A baby may cry the moment she wakes up to express her dismay when the routine or environment she's come to depend has changed. For example, you may have moved your baby's crib out of your room into her own bedroom. Summit Medical Group, New Jersey describes this type of crying as "normal protest crying." It generally doesn't take too long for babies to adjust to changes and fall back into their earlier sleep habits. A baby may continue to wake up crying once she's recovered from a cold or flu now that she's come to expect more of your attention. She may cry out in protest that you aren't comforting or tending to her as often as you did when she wasn't feeling well.
If your baby wakes up crying and nothing you do seems to console him, it may be caused by colic, explains HealthyChildren.org, the official website of the American Academy of Pediatrics. Colicky babies may scream intensely, stretch out or pull up their legs and pass gas. "Colicky crying" is usually a thing of the past by age 4 months although it may persist up to age 6 months. As is the case of the "protest crier," a "colicky crier" may come to expect the extra attention he's grown accustomed to even though colic is no longer a problem. Colic has no definitive cause.

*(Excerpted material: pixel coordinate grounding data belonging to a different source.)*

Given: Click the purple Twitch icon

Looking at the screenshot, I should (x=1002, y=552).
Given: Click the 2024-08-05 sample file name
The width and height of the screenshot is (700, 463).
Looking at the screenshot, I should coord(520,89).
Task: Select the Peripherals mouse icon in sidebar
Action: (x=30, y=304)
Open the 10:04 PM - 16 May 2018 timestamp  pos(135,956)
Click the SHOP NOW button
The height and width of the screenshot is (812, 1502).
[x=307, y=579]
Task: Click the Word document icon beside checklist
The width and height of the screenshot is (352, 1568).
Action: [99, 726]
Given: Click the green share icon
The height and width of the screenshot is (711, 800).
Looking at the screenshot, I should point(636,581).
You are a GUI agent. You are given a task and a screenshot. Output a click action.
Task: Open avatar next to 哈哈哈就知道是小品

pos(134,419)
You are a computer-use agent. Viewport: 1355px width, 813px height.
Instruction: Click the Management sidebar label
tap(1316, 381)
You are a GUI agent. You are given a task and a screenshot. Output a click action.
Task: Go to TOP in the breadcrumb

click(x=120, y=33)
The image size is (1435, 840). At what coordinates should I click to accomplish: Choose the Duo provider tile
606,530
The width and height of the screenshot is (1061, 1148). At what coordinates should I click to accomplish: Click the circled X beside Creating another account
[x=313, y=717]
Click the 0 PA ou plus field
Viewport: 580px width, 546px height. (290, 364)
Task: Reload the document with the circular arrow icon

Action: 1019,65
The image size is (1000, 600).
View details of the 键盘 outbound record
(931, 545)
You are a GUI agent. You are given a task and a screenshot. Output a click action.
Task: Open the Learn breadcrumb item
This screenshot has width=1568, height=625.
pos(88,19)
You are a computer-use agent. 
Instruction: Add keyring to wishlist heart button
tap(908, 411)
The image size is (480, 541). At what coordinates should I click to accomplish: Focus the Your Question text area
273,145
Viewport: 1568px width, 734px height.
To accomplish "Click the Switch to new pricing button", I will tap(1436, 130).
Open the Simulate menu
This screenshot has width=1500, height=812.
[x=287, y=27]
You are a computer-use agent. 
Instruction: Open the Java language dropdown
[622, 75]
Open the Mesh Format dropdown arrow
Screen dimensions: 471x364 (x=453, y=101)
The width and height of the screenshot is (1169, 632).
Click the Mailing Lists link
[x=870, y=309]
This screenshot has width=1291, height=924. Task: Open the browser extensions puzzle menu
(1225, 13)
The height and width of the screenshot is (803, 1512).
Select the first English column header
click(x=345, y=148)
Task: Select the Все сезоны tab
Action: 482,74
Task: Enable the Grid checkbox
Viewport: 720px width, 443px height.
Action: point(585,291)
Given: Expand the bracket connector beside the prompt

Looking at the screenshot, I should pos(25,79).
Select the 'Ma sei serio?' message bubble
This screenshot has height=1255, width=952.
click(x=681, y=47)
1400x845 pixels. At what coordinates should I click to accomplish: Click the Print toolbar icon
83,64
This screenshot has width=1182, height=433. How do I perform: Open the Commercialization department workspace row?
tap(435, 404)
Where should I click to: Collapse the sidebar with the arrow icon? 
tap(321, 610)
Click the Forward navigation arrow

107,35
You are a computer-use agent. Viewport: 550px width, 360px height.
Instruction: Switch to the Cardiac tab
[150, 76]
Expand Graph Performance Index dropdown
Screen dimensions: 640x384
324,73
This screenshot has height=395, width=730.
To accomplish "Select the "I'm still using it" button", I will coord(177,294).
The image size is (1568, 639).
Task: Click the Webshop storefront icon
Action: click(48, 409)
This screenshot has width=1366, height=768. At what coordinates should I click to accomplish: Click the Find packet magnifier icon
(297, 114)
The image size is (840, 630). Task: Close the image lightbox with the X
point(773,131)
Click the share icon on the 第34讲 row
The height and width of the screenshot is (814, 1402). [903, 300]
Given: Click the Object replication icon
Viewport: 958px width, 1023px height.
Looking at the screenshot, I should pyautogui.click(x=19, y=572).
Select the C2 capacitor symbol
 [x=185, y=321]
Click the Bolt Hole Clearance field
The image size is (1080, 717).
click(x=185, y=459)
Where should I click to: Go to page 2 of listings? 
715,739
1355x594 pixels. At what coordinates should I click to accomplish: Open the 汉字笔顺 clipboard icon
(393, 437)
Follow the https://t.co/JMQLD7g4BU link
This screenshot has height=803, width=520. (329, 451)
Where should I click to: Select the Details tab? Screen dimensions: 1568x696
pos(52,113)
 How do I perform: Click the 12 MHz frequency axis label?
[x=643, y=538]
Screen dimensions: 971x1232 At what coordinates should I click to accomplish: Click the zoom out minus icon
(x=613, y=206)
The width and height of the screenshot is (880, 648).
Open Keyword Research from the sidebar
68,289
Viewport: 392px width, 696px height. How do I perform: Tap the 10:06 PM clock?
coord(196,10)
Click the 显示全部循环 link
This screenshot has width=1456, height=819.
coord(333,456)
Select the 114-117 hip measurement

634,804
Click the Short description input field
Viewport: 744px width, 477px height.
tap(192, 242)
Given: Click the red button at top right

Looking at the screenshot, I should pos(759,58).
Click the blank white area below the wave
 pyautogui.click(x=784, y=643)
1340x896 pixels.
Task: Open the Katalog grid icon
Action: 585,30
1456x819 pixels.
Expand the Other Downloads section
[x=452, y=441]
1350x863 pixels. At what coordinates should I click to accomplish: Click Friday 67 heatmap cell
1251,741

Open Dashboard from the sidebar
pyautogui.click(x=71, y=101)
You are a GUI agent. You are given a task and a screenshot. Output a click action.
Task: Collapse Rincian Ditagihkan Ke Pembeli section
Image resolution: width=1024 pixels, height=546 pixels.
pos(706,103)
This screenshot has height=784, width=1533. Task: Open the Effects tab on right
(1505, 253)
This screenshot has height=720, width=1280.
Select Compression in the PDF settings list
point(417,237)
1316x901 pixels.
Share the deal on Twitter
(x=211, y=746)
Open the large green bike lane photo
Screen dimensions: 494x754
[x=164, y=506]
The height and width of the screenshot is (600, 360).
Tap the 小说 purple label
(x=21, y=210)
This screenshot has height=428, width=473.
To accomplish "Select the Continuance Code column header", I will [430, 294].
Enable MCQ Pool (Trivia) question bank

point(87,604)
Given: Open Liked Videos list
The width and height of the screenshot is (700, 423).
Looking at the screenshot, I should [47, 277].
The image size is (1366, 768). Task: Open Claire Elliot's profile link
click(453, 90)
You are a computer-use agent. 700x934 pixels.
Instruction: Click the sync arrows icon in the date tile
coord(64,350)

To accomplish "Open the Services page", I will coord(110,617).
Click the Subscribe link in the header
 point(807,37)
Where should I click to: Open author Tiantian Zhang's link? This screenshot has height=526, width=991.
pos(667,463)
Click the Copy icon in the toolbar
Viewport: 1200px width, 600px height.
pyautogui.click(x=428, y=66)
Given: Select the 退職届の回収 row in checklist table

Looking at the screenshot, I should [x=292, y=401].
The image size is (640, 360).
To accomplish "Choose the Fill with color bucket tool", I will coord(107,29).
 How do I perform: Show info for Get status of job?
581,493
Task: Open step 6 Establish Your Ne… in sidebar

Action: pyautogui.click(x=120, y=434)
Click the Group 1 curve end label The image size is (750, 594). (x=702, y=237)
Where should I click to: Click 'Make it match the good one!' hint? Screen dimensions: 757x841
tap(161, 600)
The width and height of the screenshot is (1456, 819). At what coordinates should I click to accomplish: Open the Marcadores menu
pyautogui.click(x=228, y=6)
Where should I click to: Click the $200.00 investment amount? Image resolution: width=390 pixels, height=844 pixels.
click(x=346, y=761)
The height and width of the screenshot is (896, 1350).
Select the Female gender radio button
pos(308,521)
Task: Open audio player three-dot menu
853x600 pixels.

A few older babies from 8 to 12-months-old can experience night terrors. During a night terror your little one can mistakenly believe that persons or objects in the room pose a threat. Your frightened and inconsolable baby may cry out and scream during the night. Calmly reassure your baby that there's nothing to worry about. Night terrors last between 10 and 30 minutes. Night terrors are rare, occurring in only about 2 percent of children, notes the website AskDr.Sear.com.